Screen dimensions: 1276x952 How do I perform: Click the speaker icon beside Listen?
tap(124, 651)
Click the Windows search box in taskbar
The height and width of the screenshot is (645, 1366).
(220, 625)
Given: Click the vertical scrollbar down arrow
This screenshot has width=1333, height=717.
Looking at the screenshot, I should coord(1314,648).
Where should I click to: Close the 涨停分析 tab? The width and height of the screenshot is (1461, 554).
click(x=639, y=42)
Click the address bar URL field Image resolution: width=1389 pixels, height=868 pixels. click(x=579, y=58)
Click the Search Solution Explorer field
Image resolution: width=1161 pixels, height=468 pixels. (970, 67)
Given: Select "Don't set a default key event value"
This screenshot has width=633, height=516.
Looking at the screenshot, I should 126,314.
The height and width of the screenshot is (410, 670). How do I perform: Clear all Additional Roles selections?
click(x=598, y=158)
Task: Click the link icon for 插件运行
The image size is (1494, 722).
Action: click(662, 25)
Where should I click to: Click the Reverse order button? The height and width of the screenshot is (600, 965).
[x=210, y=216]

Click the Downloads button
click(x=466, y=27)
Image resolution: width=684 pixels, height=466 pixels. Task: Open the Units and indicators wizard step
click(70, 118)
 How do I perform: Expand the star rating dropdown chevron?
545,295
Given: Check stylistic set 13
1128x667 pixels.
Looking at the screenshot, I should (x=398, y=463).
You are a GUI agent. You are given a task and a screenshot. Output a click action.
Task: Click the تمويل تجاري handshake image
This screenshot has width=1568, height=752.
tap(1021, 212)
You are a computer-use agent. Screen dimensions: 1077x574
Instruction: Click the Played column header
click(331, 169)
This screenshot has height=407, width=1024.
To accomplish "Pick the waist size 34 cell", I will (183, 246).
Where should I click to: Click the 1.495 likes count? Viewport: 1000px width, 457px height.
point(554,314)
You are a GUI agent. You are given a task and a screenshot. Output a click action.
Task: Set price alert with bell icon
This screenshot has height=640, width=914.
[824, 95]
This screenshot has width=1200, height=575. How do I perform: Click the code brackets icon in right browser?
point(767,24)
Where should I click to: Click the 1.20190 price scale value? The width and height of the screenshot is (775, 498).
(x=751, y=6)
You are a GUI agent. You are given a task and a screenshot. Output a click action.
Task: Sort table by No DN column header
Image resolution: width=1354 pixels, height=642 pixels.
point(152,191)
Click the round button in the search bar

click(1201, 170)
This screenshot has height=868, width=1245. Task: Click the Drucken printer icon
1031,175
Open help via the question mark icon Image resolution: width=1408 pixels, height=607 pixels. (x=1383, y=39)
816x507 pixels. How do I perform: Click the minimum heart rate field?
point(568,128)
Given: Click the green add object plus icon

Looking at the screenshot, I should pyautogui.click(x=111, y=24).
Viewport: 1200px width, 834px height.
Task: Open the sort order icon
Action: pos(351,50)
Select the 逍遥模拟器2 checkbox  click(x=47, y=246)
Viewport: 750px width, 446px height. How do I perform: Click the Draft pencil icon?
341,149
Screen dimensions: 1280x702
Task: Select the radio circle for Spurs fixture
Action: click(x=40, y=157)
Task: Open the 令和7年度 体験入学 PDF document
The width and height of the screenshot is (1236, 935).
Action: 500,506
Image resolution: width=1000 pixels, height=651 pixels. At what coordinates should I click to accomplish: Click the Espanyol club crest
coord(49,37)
• • • • •
→ **Aim of the exercise**
The records above should be reproduced in full, exactly as they read.

→ **Response below**
Screen dimensions: 1276x952 How do I perform: Click the speaker icon beside Listen?
tap(124, 651)
Click the Windows search box in taskbar
The height and width of the screenshot is (645, 1366).
(220, 625)
Given: Click the vertical scrollbar down arrow
This screenshot has width=1333, height=717.
Looking at the screenshot, I should coord(1314,648).
Where should I click to: Close the 涨停分析 tab? The width and height of the screenshot is (1461, 554).
click(x=639, y=42)
Click the address bar URL field Image resolution: width=1389 pixels, height=868 pixels. click(x=579, y=58)
Click the Search Solution Explorer field
Image resolution: width=1161 pixels, height=468 pixels. (970, 67)
Given: Select "Don't set a default key event value"
This screenshot has width=633, height=516.
Looking at the screenshot, I should 126,314.
The height and width of the screenshot is (410, 670). How do I perform: Clear all Additional Roles selections?
click(x=598, y=158)
Task: Click the link icon for 插件运行
The image size is (1494, 722).
Action: click(662, 25)
Where should I click to: Click the Reverse order button? The height and width of the screenshot is (600, 965).
[x=210, y=216]

Click the Downloads button
click(x=466, y=27)
Image resolution: width=684 pixels, height=466 pixels. Task: Open the Units and indicators wizard step
click(70, 118)
 How do I perform: Expand the star rating dropdown chevron?
545,295
Given: Check stylistic set 13
1128x667 pixels.
Looking at the screenshot, I should (x=398, y=463).
You are a GUI agent. You are given a task and a screenshot. Output a click action.
Task: Click the تمويل تجاري handshake image
This screenshot has width=1568, height=752.
tap(1021, 212)
You are a computer-use agent. Screen dimensions: 1077x574
Instruction: Click the Played column header
click(331, 169)
This screenshot has height=407, width=1024.
To accomplish "Pick the waist size 34 cell", I will (183, 246).
Where should I click to: Click the 1.495 likes count? Viewport: 1000px width, 457px height.
point(554,314)
You are a GUI agent. You are given a task and a screenshot. Output a click action.
Task: Set price alert with bell icon
This screenshot has height=640, width=914.
[824, 95]
This screenshot has width=1200, height=575. How do I perform: Click the code brackets icon in right browser?
point(767,24)
Where should I click to: Click the 1.20190 price scale value? The width and height of the screenshot is (775, 498).
(x=751, y=6)
You are a GUI agent. You are given a task and a screenshot. Output a click action.
Task: Sort table by No DN column header
Image resolution: width=1354 pixels, height=642 pixels.
point(152,191)
Click the round button in the search bar

click(1201, 170)
This screenshot has height=868, width=1245. Task: Click the Drucken printer icon
1031,175
Open help via the question mark icon Image resolution: width=1408 pixels, height=607 pixels. (x=1383, y=39)
816x507 pixels. How do I perform: Click the minimum heart rate field?
point(568,128)
Given: Click the green add object plus icon

Looking at the screenshot, I should pyautogui.click(x=111, y=24).
Viewport: 1200px width, 834px height.
Task: Open the sort order icon
Action: pos(351,50)
Select the 逍遥模拟器2 checkbox  click(x=47, y=246)
Viewport: 750px width, 446px height. How do I perform: Click the Draft pencil icon?
341,149
Screen dimensions: 1280x702
Task: Select the radio circle for Spurs fixture
Action: click(x=40, y=157)
Task: Open the 令和7年度 体験入学 PDF document
The width and height of the screenshot is (1236, 935).
Action: 500,506
Image resolution: width=1000 pixels, height=651 pixels. At what coordinates should I click to accomplish: Click the Espanyol club crest
coord(49,37)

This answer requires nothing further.